リリィ と呼ばれ、どびくっとした次の瞬間。


「‥‥大胆な奴」


  ひゃ、ひゃいっ!?


耳元に降る あまぁい囁きとともに、抱きしめられた。

「ジ‥ジ、ジギっ‥ジギー‥っ!?」

「‥何、慌ててる‥?」

「べっ 別に、慌ててなんか‥っ!」

つい口走ってしまった否定の台詞。
自分で言っておいて 馬鹿だ と自嘲するしかないほどの、誰が聞いても解るような あからさまな嘘っぱちで‥。
私の耳を掠める少し弾んだ吐息から、ジギーが笑っているのが解った。


「‥‥愛してる。
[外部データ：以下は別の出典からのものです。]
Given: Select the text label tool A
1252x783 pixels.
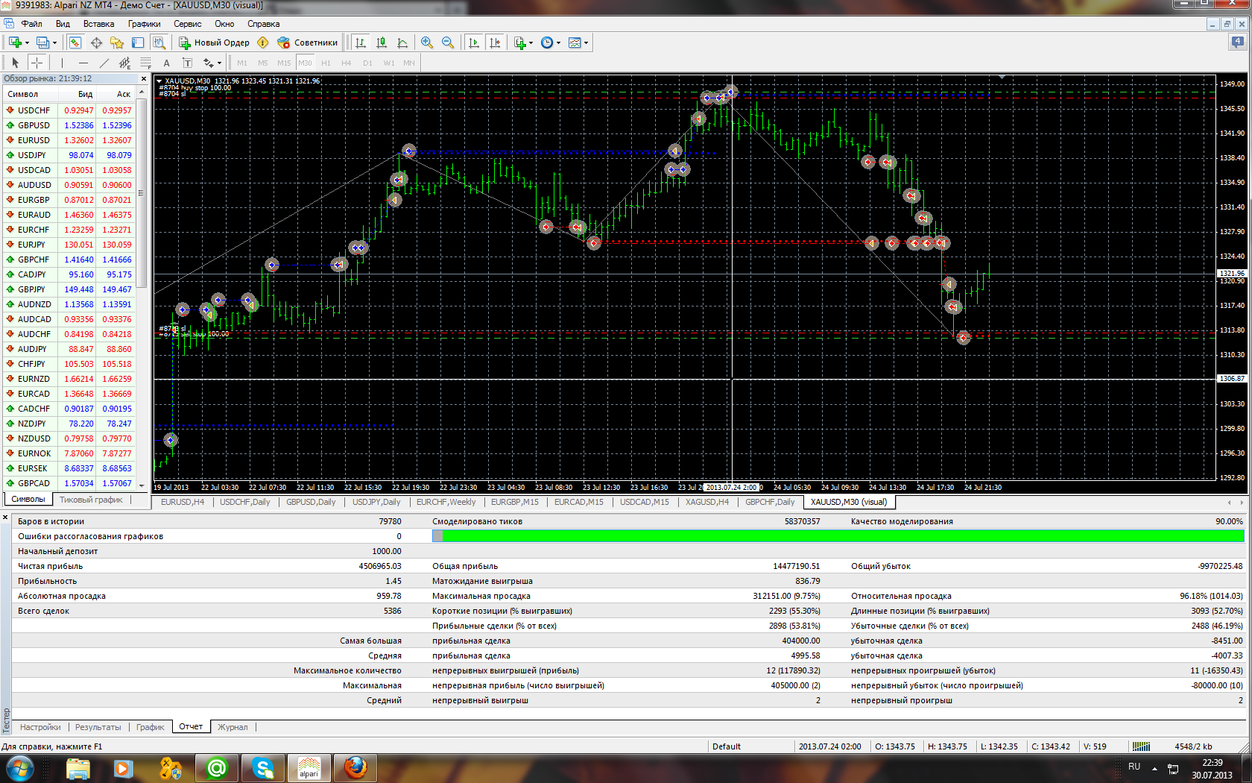Looking at the screenshot, I should (x=166, y=63).
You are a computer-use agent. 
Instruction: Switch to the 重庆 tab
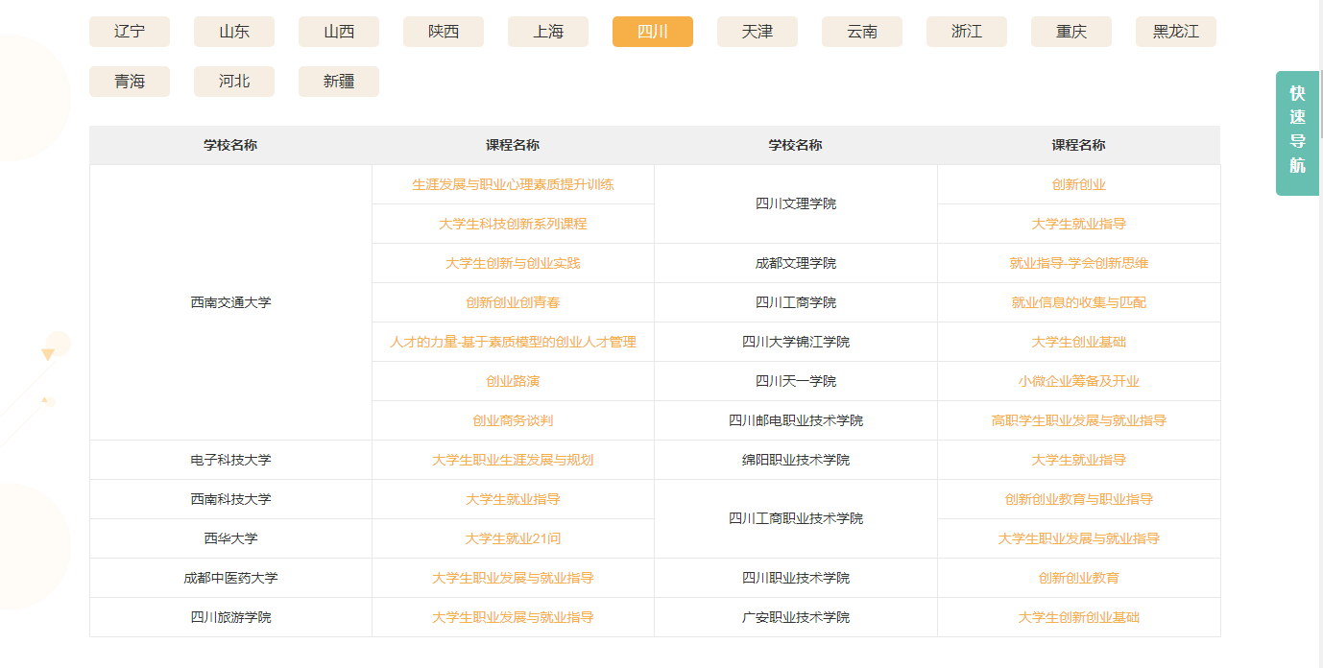click(1071, 32)
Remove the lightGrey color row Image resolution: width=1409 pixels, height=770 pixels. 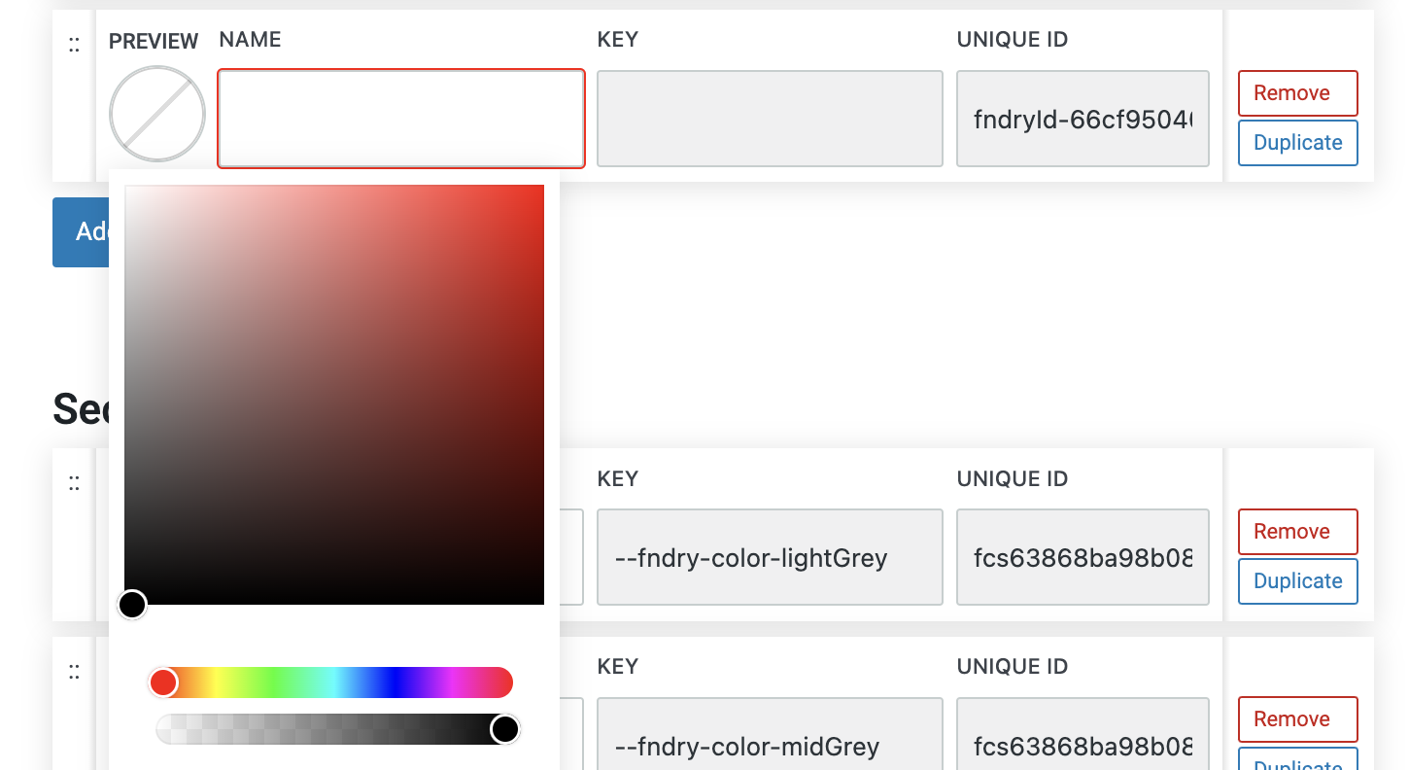point(1297,532)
リリィ」


  えっ‥‥
  ええええぇ――――っ!!!!!


「ど‥どし、どしたの‥?
 いきなり、そんな‥こと‥っ」


「お前を抱いたら、止まらなくなった‥
 それだけだが‥?」


「それだけ、って‥っ」


「‥何をそんなに緊張している‥?」


そう問われたかと思うと‥
耳許に、首筋に、柔らかなくちづけの嵐。
耳朶(じだ)をくちびるで甘く咬まれ、反射的に身体が硬直した。


「き‥緊張なんてしてな―‥」


「‥‥強がり、か‥?」


「!?」


  ジ‥っ ジギー!?
  もしかして もしかしなくとも
  なんか そういう その気――!?!


内心で汗だくになりながら、とりあえず的にでも彼を押し留める術を確保しておこうと、私を抱くジギーの腕に手を添える。
この後、彼の手がどう動くのかが予測つかなくて‥。

「‥‥‥」

そうこうしていると、きゅっ‥と抱き締める力が強められ、ジギーの頬が肩に預けられる感触がした。

「ジ‥ギー‥‥?」


「‥よく、付き合っているな」


  ‥えっ‥‥。


「‥何‥が‥?」

「俺と‥だ」

断片的に聞かれたこと―‥
それは、ジギーが自分との交際を揺り動かすような質問だった。

「‥‥どうして?」

「‥‥‥」

「ジギー‥?」

私の肩に顔を埋めたまま、何も言わないジギー。
‥‥きっと、懸命に言葉を探してる。
言いたいことが‥上手く、言葉にできなくて。


「‥馬鹿」


‥不器用な人。


「‥‥すまない」


‥‥優しい、人‥。


「私‥ジギーがいてくれたらそれでいい。
 もし、私を想ってくれていなくても‥
 ジギーが幸せなら、私はそれでいい」


正直な、気持ちだった。


「人の気持ちなんて、その人の勝手よ。
 私が何をどう思おうと、そんなの誰にも関係ないわ。
 私はジギーが大事なの。
 私がジギーを大切に想うのだって、私の勝手よ。
 それなのに‥‥酷いわ。」


彼は優し過ぎる。
クールな振りして、本当はとても熱い。
一途で、甘くて‥
滅多に立ち入らせないくせして、一度 心を許せば無防備で。


「‥ジギーの馬鹿。傷付いた」


大嘘。
傷なんか付くはずもない。
だって、ジギーの気持ち‥十二分過ぎるほど解ってる。
私をとても大切にしてくれている、その想いが。


「謝ったって‥赦してあげない」


‥ちょっとした、いぢわる のつもりだった。


「リリィ‥。」


‥でも。
身動ぎしながら後ろを向くと、あなたは本当に困った顔をしていて―‥。
私の心を拐っていった、あの 闇を駆ける狼のような瞳が‥
道に迷った仔犬のように、不安げに揺れ動く。


「 ‥‥キス、して。
  そしたら‥赦してあげる 」


柔らかく微笑んで、目を閉じた―‥。